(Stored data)
———
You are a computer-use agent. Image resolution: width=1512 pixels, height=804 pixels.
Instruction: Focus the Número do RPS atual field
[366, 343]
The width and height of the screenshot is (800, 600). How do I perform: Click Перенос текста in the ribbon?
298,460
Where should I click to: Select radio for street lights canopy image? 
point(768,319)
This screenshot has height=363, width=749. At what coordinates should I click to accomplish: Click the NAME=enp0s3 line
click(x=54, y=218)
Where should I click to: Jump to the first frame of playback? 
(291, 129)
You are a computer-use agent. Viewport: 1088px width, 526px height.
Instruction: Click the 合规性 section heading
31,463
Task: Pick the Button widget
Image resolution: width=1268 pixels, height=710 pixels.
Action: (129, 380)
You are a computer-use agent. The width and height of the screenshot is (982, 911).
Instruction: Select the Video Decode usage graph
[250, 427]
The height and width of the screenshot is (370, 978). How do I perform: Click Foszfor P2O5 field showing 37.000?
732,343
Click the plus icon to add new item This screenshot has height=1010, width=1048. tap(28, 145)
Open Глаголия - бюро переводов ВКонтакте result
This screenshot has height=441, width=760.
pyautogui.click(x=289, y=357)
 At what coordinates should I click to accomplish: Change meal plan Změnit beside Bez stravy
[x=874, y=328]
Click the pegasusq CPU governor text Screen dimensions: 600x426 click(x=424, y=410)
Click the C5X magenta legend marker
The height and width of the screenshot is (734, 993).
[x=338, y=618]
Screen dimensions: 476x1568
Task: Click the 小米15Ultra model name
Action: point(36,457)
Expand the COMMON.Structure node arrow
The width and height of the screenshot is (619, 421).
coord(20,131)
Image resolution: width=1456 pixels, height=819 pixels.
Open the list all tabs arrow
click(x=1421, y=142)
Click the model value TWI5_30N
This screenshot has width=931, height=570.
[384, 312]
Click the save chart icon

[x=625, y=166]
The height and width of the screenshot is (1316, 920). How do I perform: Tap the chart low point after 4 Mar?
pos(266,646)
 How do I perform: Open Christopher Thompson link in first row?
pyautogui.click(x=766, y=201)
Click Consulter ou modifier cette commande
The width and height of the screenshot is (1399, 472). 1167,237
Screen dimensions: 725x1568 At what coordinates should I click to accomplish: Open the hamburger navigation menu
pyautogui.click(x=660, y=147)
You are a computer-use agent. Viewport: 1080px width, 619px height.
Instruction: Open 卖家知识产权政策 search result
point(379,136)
———
(EXERCISE):
Repeat only the lines from the one holding "Instruction: Click the 合规性 section heading" through the last line of the data.

(TASK SOLUTION):
Instruction: Click the 合规性 section heading
31,463
Task: Pick the Button widget
Image resolution: width=1268 pixels, height=710 pixels.
Action: (129, 380)
You are a computer-use agent. The width and height of the screenshot is (982, 911).
Instruction: Select the Video Decode usage graph
[250, 427]
The height and width of the screenshot is (370, 978). How do I perform: Click Foszfor P2O5 field showing 37.000?
732,343
Click the plus icon to add new item This screenshot has height=1010, width=1048. tap(28, 145)
Open Глаголия - бюро переводов ВКонтакте result
This screenshot has height=441, width=760.
pyautogui.click(x=289, y=357)
 At what coordinates should I click to accomplish: Change meal plan Změnit beside Bez stravy
[x=874, y=328]
Click the pegasusq CPU governor text Screen dimensions: 600x426 click(x=424, y=410)
Click the C5X magenta legend marker
The height and width of the screenshot is (734, 993).
[x=338, y=618]
Screen dimensions: 476x1568
Task: Click the 小米15Ultra model name
Action: point(36,457)
Expand the COMMON.Structure node arrow
The width and height of the screenshot is (619, 421).
coord(20,131)
Image resolution: width=1456 pixels, height=819 pixels.
Open the list all tabs arrow
click(x=1421, y=142)
Click the model value TWI5_30N
This screenshot has width=931, height=570.
[384, 312]
Click the save chart icon

[x=625, y=166]
The height and width of the screenshot is (1316, 920). How do I perform: Tap the chart low point after 4 Mar?
pos(266,646)
 How do I perform: Open Christopher Thompson link in first row?
pyautogui.click(x=766, y=201)
Click Consulter ou modifier cette commande
The width and height of the screenshot is (1399, 472). 1167,237
Screen dimensions: 725x1568 At what coordinates should I click to accomplish: Open the hamburger navigation menu
pyautogui.click(x=660, y=147)
You are a computer-use agent. Viewport: 1080px width, 619px height.
Instruction: Open 卖家知识产权政策 search result
point(379,136)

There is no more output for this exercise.